- _WORK TO BE COMPLETED_
Leave out each picture. Repeat everything else in the records exactly.

PROVIDED DATA Block Start

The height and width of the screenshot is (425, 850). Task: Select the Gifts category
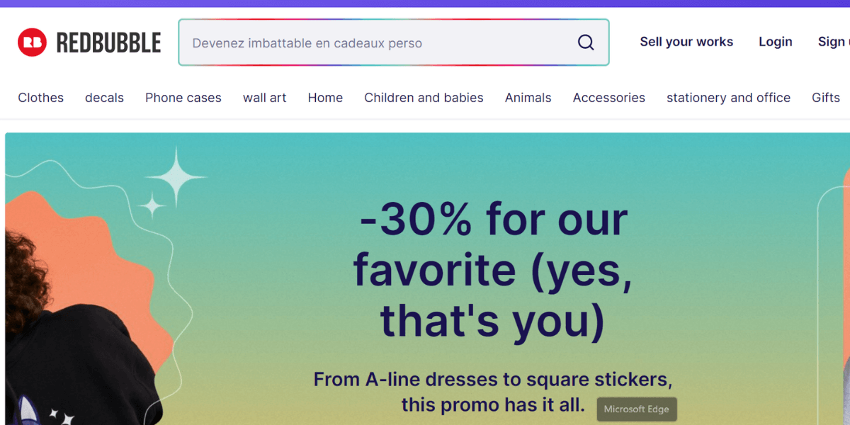(825, 98)
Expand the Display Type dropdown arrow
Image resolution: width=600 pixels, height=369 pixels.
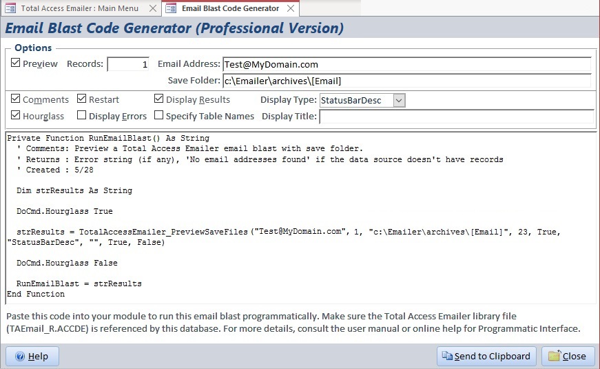[x=399, y=100]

PROVIDED DATA Block End

- _SOLUTION TO THIS PROBLEM_
The height and width of the screenshot is (425, 850). Task: Select the Gifts category
(825, 98)
Expand the Display Type dropdown arrow
Image resolution: width=600 pixels, height=369 pixels.
[x=399, y=100]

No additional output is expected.